Reports On South Sudan

Lauren Meyer, Loyola University Maryland:

The long-awaited report from the African Union regarding the abuses that transpired in South Sudan was released on Tuesday, October 27th, and its findings were extremely upsetting, though not entirely surprising. Since the conflict in South Sudan conflict erupted in 2013, the county has been filled with rampant violence, with thousands being killed. The most recent report of the African Union Commission of Inquiry on South Sudan found that evidence exists to support that killings, torture, mutilations and rape against civilians, and forced cannibalism are some of the atrocities that have occurred.

South Sudan seceded from Sudan in 2011 after years of war, making it the world’s youngest nation. The conflict in South Sudan began in December 2013 and in the recently released report, African Union investigators concluded that the conflict was not spurred by an attempted coup by former Vice President Riek Machar on President Salva Kiir, which was the reason initially purported as spurring the conflict. Prior, in July of 2013, President Kiir fired Machar, releasing him as his deputy. Instead of the coup, the investigators, therefore, determined that the conflict began after an altercation between soldiers of the two predominant ethic groups, Dinka and Nuer, following bouts of political tensions between the two politicians. When the violence began, Machar, who is a Nuer, became a rebel leader. Just three months ago, at the end of August, President Kiir signed a long awaited peace deal with the rebels, ending the 20-month conflict. Despite this, UN Officials remain wary about the prospects of immediate peace in the country because some of the commanders who split from Machar have stated that the peace deal does not mean anything to them. As such, official suspect the fighting may not be over.

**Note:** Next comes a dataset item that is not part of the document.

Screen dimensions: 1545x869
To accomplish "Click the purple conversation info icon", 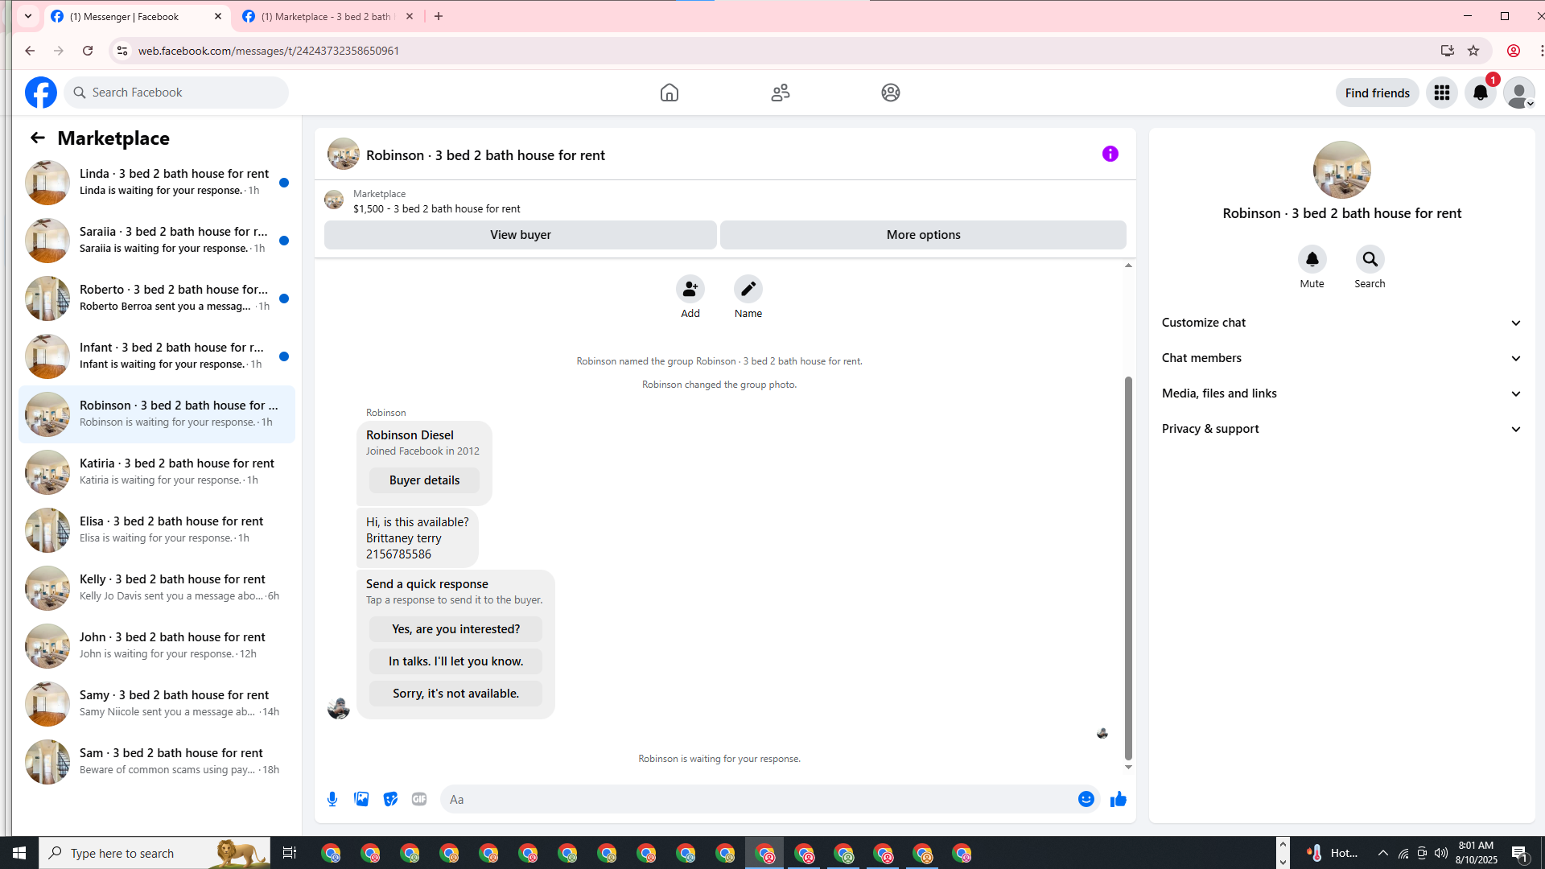I will coord(1110,154).

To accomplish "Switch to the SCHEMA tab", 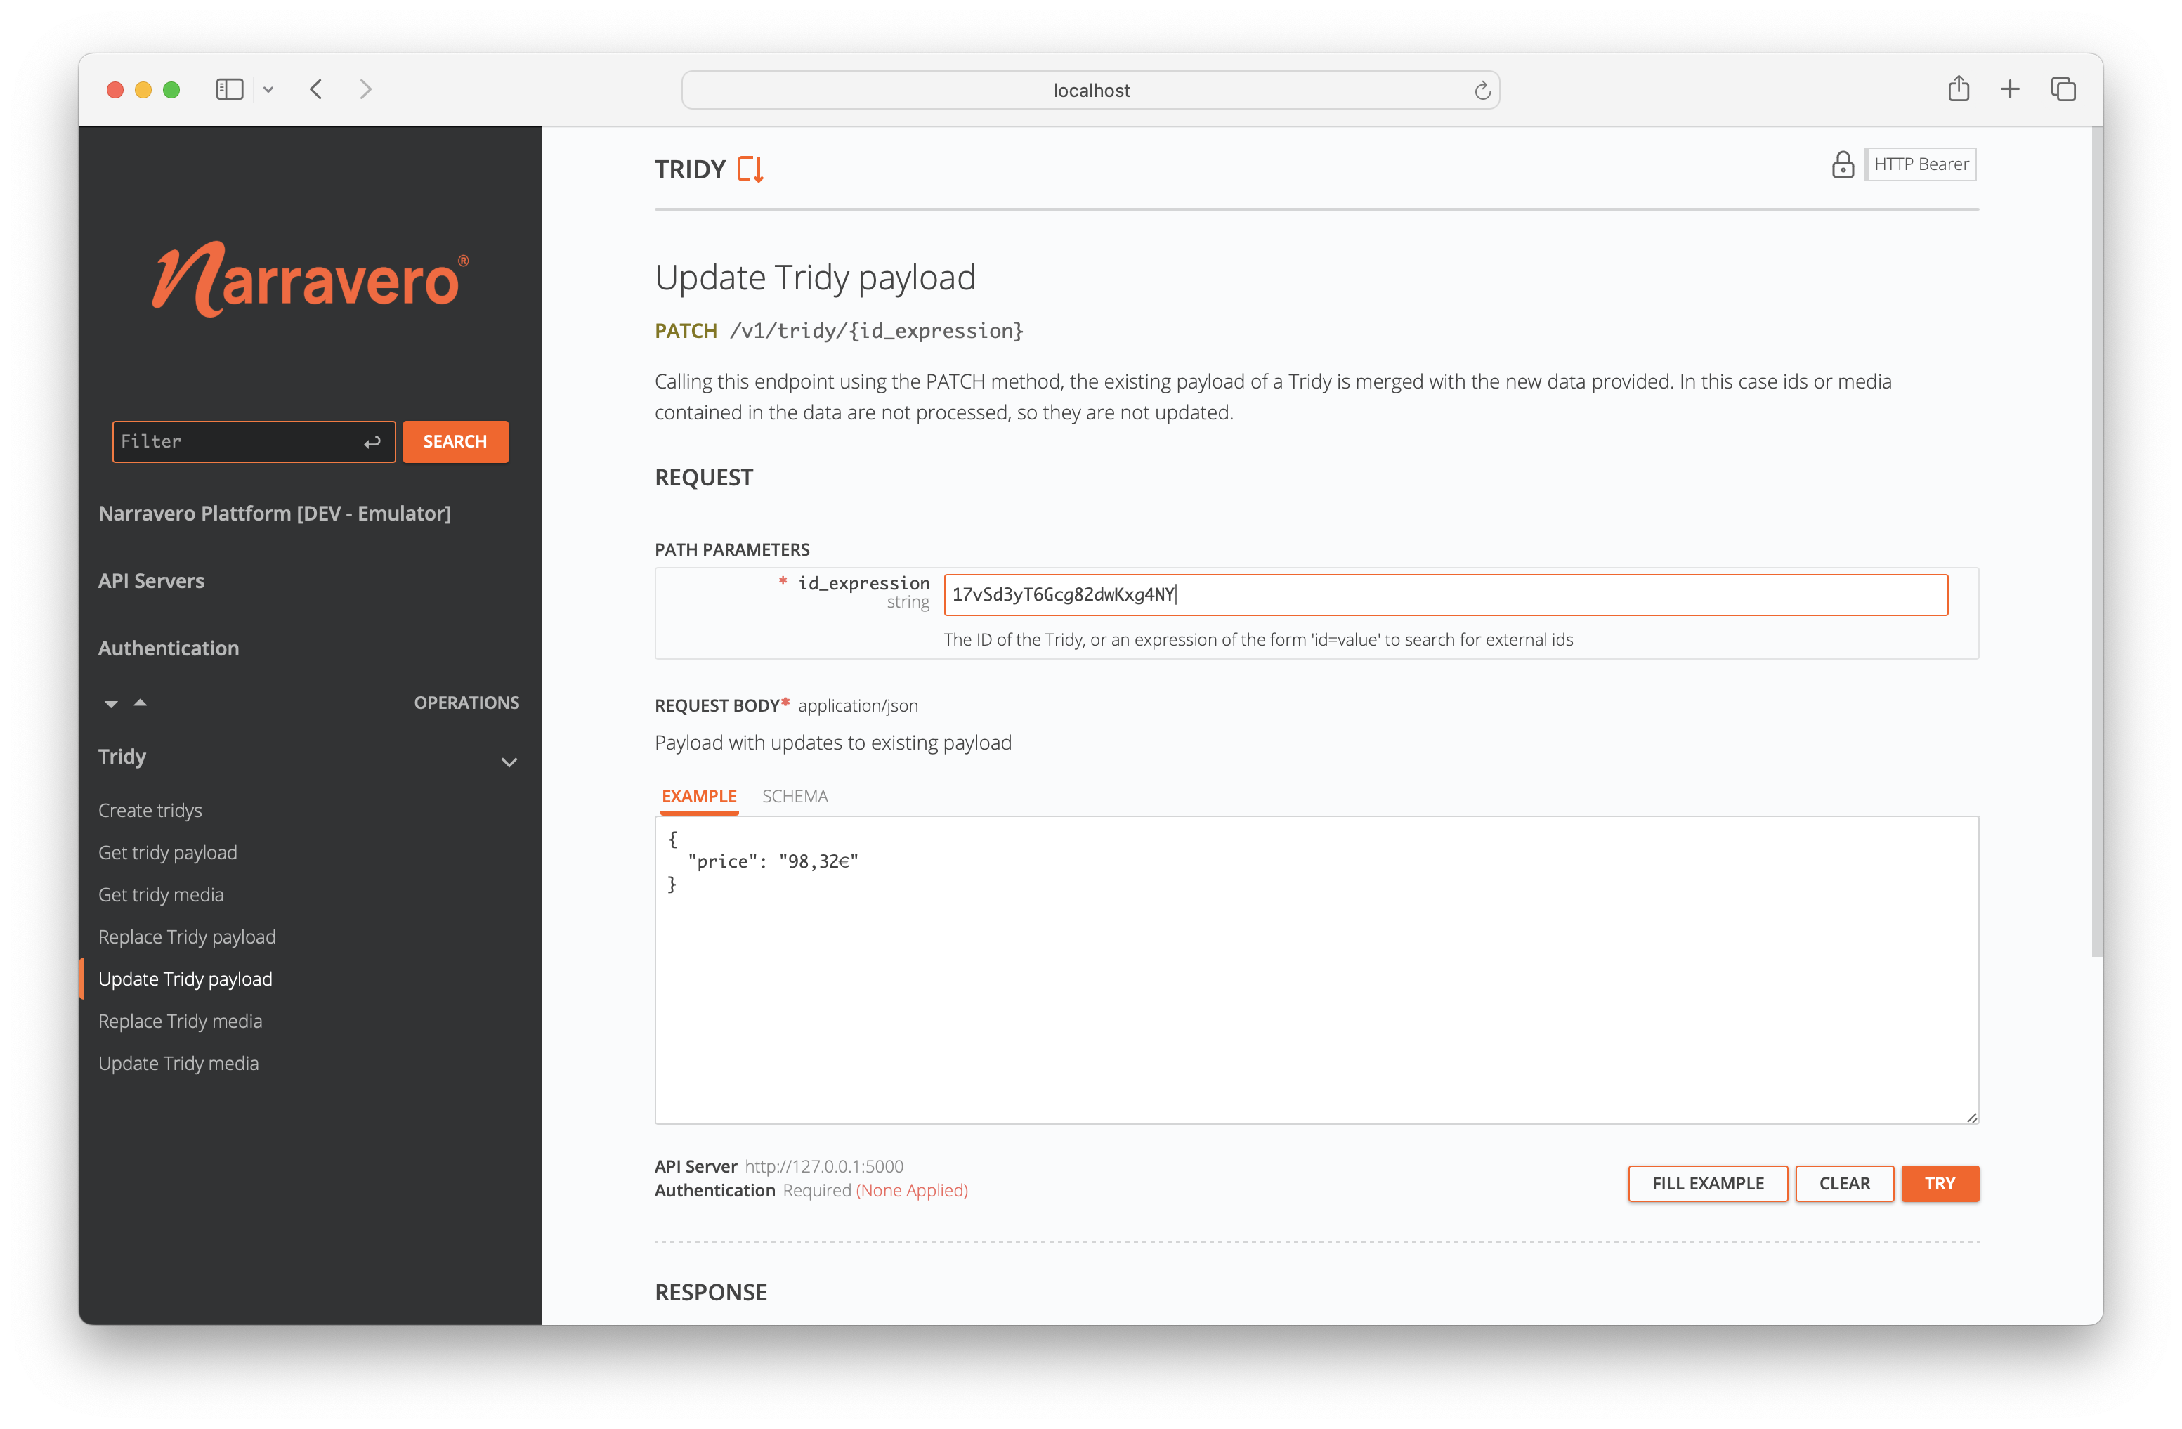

The violence has largely been ethnic in nature with both sides in the conflict, government forces and the rebels, targeting civilians in a brutal manner. Reports of people being burned alive, beaten, shot, and women of all ages being subjected to sexual violence, such as being raped and gang-raped, and left unconscious or bleeding were documented. Mass graves were discovered and stories of people being forced to eat the human flesh or drink the human blood surfaced and were documented in the report. Although the violence perpetuated in the region is largely ethnic in nature, the African Union commission said that it “found no reasonable evidence to prove that genocide had been committed.” Even though these allegations began to surface in late 2013 and continued into 2014 they have prompted little reaction and coverage from the international community, particularly in the West.

Despite the tens of thousands of people who have lost their lives and the over 1.6 million who have been internally displaced since the civil war broke out, the conflict has only garnered attention from Western powers when it has been convenient. In reference to the peace agreement that was assembled by many Western countries, including the United States and the United Kingdom, officials on the ground say that the agreement is not directly addressing the underlying causes of the violence. President Kiir said that he was suspicious of the deal saying, “The current peace we are signing today has so many things we have to reject.” Pressure from the United States and the United Nations has been observed as the main reason behind Kiir’s signing of the agreement, as both Washington and the U.N., threatened new sanctions and an arms embargo upon military leaders in the country if the agreement was not fulfilled.

With the peace deal largely being a formality, it will be interesting to see if the government forces and rebels comply with the agreement. In order to achieve some standard of peace and stability in the country, it is vital that both sides work towards ending the violence and brutality that has already affected too many lives. Although the West is not entirely to blame, it must be noted that as with many conflicts in the past, the West has played the role of the interventionist, coming in and attempting to create a solution to the problem. But when the West does this, the results are not always positive, because action is often taken without properly consulting those who are in the region, on the ground. Therefore, what Western powers propose is not likely to result in providing long-term peace. If we are going to choose to intervene, the West must be focused more on assisting in creating solutions that are deeply rooted in evidence from the country and are beneficial to the parties most involved, not just our own national interests. Until we learn how to intervene properly or how to not intervene at all, we will continue to allow conflicts to perpetuate, thus believing, either from naiveté or for purposes of expediency, that “Band-Aids” will fix complex situations. As a supposed “world power,” we should want to be better than that.